▶ _Task prompt_
Your answer must be the full listing, reproduced exactly, minus any pictures.

=== Begin Enclosure ===

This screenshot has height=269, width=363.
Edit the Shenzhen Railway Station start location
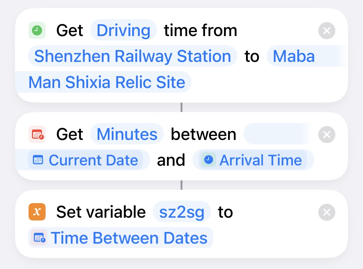pyautogui.click(x=132, y=56)
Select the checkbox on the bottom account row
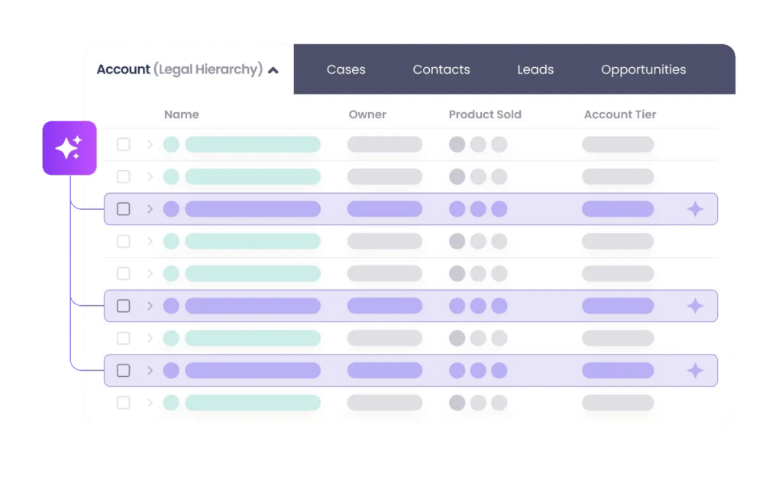The width and height of the screenshot is (782, 502). [123, 403]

=== End Enclosure ===

▶ _Response below_
This screenshot has height=269, width=363.
Edit the Shenzhen Railway Station start location
pyautogui.click(x=132, y=56)
Select the checkbox on the bottom account row
The width and height of the screenshot is (782, 502). [123, 403]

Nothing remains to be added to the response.